- _Extracted text_:
##########
When ever we hunt, grow, plan, build, procreate, pursue, desire, capitalize, design, write, paint, play, formulate a business, or invent, these are all elemental parts of the creative impulse, derived from the cellular makeup of existence. Every human who lives, has lived, or will live, possesses this potential, and every human can understand or learn from creative endeavors by interacting with them.

Some humans may have convinced themselves that they do not possess the technical or craft skill of a self-proclaimed or trained artist, but nonetheless, they have preferences, appreciation, and are capable of being emotionally moved by art or song and can understand anything born of creativity, as they themselves are products and participants in the universal cycle and recycle of creativity.

Creativity is measurable by output of intention and may be seen manifested in sparks of scintilla and the epiphany of idea. However, this supple transfer of universal energy is no more than an access port into the ever-running stream of intangible creativity which moves through and all about us, which is  called "process".


Art in all of its forms is the result of measurable creativity born in the process of creation. Yet, in this, the artist is nothing. The artist is but a conduit for the transfer of creative energy from process into craft.

Craft requires skill and trained talent, yet craft defines output and frames art, process and creativity by the empirical standard known as talent. All art must be judged by empirical standards of talent. To judge art simply by metrics of creative impulse and self-definition is to lose sight of the role of artist in relation to society, and trivializes the contribution of true art, overshadowing it through self-aggrandizement, overt hubris and cultural narcissism.

Art should be viewed firstly by a criteria of talent, but such an evaluation may be thereafter tempered by secondary considerations of intention, creativity, process, and other societal norms that art may break , bend, or conform to in order to posit the creation as a valid artistic statement. Thus, by this metric there is no such thing as "art for art's sake", there is only "creativity for creativity's sake", and faulty art may be freely disparaged for the meaningless posturing that much modern art is guilty of.
##########
- _Available data_:
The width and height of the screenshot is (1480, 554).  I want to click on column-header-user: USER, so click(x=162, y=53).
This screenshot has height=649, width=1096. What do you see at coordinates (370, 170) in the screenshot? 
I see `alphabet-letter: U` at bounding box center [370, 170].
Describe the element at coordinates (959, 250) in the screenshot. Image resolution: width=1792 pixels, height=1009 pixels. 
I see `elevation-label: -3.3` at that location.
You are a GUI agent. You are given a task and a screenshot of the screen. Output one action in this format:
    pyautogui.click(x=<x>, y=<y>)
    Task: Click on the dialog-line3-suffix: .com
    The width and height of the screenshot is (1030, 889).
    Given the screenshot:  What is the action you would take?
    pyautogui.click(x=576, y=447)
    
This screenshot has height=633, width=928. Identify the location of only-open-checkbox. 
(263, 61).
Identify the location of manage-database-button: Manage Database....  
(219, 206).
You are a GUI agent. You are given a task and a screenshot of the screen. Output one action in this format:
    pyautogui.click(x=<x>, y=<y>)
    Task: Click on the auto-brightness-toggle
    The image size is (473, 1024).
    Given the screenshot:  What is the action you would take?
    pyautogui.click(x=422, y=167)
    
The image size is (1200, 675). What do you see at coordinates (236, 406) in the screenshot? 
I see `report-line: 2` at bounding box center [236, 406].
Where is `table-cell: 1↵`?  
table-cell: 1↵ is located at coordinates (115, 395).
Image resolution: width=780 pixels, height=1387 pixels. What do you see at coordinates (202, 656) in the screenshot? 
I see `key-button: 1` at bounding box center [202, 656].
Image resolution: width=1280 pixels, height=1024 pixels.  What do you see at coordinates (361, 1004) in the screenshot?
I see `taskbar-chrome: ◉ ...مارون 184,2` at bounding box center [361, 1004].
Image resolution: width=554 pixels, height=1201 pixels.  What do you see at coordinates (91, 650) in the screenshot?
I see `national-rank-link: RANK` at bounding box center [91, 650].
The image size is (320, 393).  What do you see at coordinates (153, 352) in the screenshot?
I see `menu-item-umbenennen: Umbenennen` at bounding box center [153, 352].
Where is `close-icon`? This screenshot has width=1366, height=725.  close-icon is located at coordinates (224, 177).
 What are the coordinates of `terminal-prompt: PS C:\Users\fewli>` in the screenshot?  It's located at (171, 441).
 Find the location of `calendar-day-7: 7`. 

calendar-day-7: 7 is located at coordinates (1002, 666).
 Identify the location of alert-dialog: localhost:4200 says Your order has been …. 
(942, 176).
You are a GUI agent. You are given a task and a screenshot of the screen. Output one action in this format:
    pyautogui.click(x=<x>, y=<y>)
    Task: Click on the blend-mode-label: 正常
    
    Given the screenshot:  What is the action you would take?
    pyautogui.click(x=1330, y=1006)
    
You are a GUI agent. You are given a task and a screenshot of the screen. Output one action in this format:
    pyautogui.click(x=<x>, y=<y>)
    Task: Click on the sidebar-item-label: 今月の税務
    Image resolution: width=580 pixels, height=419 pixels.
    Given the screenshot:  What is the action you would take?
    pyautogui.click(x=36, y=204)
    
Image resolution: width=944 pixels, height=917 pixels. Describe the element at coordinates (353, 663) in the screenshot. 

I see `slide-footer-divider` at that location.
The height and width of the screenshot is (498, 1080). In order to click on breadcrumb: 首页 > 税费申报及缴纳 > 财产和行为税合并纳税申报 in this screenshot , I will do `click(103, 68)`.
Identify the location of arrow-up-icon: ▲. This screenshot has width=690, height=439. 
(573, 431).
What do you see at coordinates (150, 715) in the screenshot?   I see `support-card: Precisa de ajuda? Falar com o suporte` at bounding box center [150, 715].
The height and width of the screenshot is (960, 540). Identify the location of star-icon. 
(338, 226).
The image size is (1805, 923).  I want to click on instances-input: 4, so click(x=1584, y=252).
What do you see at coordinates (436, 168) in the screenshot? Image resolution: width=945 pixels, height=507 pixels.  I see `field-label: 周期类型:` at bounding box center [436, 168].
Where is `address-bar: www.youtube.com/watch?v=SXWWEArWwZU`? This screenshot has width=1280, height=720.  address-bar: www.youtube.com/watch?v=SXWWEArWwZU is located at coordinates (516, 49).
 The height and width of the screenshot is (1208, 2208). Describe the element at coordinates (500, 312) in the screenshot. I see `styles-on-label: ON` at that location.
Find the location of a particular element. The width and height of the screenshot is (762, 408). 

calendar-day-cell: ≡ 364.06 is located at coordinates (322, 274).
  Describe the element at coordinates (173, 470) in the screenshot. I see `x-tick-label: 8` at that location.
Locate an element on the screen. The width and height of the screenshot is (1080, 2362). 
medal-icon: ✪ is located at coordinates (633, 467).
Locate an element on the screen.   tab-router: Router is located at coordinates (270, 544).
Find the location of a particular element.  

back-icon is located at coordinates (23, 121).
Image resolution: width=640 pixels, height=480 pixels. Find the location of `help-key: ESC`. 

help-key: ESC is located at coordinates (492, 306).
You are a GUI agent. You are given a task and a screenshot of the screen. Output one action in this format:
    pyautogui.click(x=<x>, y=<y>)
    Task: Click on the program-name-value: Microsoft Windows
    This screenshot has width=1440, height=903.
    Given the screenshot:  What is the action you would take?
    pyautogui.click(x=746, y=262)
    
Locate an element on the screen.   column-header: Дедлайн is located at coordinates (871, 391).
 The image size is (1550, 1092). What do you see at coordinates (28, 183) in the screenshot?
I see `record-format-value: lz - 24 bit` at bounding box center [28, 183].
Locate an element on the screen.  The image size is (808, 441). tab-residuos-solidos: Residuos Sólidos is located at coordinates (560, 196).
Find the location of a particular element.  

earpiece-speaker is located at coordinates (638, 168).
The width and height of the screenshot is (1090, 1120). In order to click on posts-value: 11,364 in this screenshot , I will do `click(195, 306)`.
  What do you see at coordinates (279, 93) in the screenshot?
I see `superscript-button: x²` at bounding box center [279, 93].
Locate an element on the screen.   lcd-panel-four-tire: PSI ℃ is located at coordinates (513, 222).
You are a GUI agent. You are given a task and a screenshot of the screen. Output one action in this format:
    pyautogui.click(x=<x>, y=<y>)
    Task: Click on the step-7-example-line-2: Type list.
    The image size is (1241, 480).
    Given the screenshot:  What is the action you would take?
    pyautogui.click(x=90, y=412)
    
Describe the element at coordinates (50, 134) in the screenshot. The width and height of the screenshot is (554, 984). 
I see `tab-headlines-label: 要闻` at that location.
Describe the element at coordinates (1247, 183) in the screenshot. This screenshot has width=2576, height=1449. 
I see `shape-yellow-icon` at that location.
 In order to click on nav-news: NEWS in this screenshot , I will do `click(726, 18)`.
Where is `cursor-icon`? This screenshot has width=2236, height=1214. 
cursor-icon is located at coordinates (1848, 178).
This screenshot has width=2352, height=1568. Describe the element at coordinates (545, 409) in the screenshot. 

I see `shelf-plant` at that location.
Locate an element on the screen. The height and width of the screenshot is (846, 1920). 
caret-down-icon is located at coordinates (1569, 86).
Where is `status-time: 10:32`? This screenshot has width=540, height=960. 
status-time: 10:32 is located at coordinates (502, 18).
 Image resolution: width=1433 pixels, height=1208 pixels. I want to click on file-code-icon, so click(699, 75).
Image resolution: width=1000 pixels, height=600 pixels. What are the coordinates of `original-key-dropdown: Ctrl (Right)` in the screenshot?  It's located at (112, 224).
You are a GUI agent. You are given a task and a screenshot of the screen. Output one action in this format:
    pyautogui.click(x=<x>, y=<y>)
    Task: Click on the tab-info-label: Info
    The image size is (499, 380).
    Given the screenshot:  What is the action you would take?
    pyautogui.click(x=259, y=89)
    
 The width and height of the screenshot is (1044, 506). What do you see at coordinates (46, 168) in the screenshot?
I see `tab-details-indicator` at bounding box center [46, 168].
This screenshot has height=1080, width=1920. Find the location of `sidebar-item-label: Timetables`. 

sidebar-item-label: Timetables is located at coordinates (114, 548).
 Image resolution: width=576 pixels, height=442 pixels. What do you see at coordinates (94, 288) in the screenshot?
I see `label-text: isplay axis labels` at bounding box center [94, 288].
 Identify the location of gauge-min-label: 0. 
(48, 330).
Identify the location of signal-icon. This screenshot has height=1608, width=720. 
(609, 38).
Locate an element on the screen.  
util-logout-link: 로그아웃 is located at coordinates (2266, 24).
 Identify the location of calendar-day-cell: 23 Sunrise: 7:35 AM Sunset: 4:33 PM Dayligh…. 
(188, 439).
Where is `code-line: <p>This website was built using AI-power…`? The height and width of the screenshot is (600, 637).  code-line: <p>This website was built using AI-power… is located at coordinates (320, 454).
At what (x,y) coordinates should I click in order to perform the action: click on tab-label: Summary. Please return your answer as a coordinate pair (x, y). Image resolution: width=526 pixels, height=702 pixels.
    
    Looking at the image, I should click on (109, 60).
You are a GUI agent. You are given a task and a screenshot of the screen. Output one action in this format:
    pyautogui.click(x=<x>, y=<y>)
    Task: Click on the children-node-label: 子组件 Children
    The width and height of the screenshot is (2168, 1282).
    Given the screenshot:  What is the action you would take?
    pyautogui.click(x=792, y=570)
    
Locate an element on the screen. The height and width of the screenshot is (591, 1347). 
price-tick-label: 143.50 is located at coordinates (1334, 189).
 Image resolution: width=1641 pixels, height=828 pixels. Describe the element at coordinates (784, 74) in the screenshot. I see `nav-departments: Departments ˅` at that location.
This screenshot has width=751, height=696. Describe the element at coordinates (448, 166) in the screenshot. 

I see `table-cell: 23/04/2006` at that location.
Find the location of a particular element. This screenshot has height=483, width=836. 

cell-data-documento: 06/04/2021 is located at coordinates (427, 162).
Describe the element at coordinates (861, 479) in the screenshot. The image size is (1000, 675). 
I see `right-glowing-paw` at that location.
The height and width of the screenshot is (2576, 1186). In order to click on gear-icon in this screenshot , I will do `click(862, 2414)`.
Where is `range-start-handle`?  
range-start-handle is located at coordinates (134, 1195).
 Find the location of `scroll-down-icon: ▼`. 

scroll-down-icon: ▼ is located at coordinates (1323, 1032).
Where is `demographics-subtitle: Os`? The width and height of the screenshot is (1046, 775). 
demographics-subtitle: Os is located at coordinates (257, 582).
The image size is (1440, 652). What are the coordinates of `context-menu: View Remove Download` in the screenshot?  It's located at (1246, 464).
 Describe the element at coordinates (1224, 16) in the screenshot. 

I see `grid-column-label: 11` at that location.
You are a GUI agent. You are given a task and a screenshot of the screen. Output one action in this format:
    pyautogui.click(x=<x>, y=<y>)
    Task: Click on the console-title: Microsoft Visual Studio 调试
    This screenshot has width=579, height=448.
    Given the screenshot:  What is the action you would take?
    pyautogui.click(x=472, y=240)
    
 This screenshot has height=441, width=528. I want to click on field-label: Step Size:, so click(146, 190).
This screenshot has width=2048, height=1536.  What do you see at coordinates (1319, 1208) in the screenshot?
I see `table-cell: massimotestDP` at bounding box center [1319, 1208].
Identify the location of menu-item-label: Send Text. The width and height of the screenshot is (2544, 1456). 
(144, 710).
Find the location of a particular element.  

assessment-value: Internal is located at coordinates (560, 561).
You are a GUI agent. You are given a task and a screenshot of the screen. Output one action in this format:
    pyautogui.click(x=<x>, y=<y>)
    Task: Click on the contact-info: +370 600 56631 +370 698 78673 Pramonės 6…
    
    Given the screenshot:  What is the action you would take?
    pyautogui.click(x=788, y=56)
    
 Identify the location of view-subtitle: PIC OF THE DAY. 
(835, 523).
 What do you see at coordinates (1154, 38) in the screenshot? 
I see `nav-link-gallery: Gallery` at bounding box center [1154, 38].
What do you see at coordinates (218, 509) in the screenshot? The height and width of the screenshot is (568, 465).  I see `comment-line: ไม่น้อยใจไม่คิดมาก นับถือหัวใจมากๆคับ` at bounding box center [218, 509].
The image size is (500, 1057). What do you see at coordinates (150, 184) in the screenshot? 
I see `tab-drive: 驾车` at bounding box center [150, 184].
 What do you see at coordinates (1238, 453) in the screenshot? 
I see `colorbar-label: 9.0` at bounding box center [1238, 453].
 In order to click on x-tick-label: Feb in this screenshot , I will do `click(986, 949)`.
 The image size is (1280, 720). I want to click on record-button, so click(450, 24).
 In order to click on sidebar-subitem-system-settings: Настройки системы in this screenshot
##########
- _Required tasks_:
A - Return the portion of the passage on creativity and art that begins at "Creativity is measurable" and ends at "process into craft.", copied word for word.
B - Retype the lines of the listing that begin at the line containing "Describe the element at coordinates (959, 250)" and end at the line containing "table-cell: 1↵ is", including both of those lines.

- _Answers to the exercise_:
A -
Creativity is measurable by output of intention and may be seen manifested in sparks of scintilla and the epiphany of idea. However, this supple transfer of universal energy is no more than an access port into the ever-running stream of intangible creativity which moves through and all about us, which is  called "process".


Art in all of its forms is the result of measurable creativity born in the process of creation. Yet, in this, the artist is nothing. The artist is but a conduit for the transfer of creative energy from process into craft.

B -
Describe the element at coordinates (959, 250) in the screenshot. Image resolution: width=1792 pixels, height=1009 pixels. 
I see `elevation-label: -3.3` at that location.
You are a GUI agent. You are given a task and a screenshot of the screen. Output one action in this format:
    pyautogui.click(x=<x>, y=<y>)
    Task: Click on the dialog-line3-suffix: .com
    The width and height of the screenshot is (1030, 889).
    Given the screenshot:  What is the action you would take?
    pyautogui.click(x=576, y=447)
    
This screenshot has height=633, width=928. Identify the location of only-open-checkbox. 
(263, 61).
Identify the location of manage-database-button: Manage Database....  
(219, 206).
You are a GUI agent. You are given a task and a screenshot of the screen. Output one action in this format:
    pyautogui.click(x=<x>, y=<y>)
    Task: Click on the auto-brightness-toggle
    The image size is (473, 1024).
    Given the screenshot:  What is the action you would take?
    pyautogui.click(x=422, y=167)
    
The image size is (1200, 675). What do you see at coordinates (236, 406) in the screenshot? 
I see `report-line: 2` at bounding box center [236, 406].
Where is `table-cell: 1↵`?  
table-cell: 1↵ is located at coordinates (115, 395).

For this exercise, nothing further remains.